When psoriasis affects the feet, it often has an outsized impact on people’s quality of life. About 5 percent of people with psoriasis have palmoplantar psoriasis (PPP), plaque psoriasis on the feet (or hands) that can cause heavy scaling and cracking.

“Depending on its location, even a single lesion on the foot can affect people’s ability to do their day-to-day activities, causing significant discomfort and problems walking,” said Alan Menter, M.D., chair of the Department of Dermatology at Baylor University Medical Center in Dallas, Texas. 

A 2014 study published in the Journal of the American Academy of Dermatology, for example, found that people with PPP scored lower on several quality of life measures than individuals with plaque psoriasis with higher total BSA scores whose feet weren’t affected.

Those with PPP were almost twice as likely to report mobility problems and almost two-and-a-half times more likely to have trouble doing their usual activities.

(Check out on our webinar for treating psoriasis of the hands and feet.)

Like all forms of psoriasis, appropriate medications are key to controlling PPP. But wearing the right footgear can also cut down on complications and up your comfort level and ability to take part in life. 

If the shoe fits

Shoe selection is important, but socks come first, said Alex Kor, D.P.M., a podiatrist at Johns Hopkins Medical Center in Baltimore, Maryland. 

“Cracking can be made worse by choosing the wrong socks—those that cause feet to sweat a lot, for example—and by not changing them enough,” he said. 

Kor suggests 100 percent Merino wool socks or those made from blended materials to help wick away moisture. 

“If your feet sweat a lot—which worsens dryness and cracking—it’s especially important to change socks after athletic activity and at mid-day, particularly if your job requires a lot of standing,” he said.

Shoes should have a roomy toe box to keep pressure off affected skin and nails, according to Kor. 

“This means having enough depth from top to bottom, not just side to side,” he said, adding that heels should be no higher than 1.5 inches. 

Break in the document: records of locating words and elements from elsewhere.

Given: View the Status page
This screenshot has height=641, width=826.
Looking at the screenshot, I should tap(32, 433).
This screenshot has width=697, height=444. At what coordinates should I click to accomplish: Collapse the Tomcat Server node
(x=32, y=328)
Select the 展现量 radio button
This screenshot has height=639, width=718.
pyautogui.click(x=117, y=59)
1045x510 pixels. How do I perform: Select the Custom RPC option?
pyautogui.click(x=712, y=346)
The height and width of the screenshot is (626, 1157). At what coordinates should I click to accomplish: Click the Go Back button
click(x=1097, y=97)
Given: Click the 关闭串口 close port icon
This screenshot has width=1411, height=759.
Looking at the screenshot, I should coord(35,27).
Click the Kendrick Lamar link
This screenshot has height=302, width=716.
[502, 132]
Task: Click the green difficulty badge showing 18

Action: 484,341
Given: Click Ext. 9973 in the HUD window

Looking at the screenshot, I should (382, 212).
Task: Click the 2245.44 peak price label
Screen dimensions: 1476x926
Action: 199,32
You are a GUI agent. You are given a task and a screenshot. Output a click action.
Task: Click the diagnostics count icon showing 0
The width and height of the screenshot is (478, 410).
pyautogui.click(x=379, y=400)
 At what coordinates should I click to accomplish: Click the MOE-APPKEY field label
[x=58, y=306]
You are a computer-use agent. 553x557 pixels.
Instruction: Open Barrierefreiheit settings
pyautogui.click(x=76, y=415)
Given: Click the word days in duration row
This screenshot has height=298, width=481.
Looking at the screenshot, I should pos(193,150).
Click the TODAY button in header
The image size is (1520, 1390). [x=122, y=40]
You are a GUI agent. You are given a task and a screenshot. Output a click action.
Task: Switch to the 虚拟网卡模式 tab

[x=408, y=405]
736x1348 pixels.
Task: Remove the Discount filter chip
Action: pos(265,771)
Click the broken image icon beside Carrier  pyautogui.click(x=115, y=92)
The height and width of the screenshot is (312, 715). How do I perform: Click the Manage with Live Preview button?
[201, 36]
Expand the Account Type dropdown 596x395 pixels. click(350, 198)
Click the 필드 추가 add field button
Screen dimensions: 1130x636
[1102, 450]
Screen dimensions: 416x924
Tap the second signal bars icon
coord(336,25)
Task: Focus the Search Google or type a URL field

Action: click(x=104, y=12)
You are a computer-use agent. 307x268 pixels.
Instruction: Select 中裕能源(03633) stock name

Kor also prefers a shoe with a rigid shank (the part of the shoe between the ball of the foot and the heel). 

“A shoe should bend some at the ball of the foot, but not in the middle, where you need stiffness for stability,” he says. 

In other words, if the shoe twists easily from end to end, pass!

Avoid flats, which provide little support, said Menter. “Cushioning reduces pressure,” he explained. “Insoles can also add to cushioning and comfort.” 

A podiatrist or other foot specialist can prescribe insoles or modify shoes to target your individual foot issues.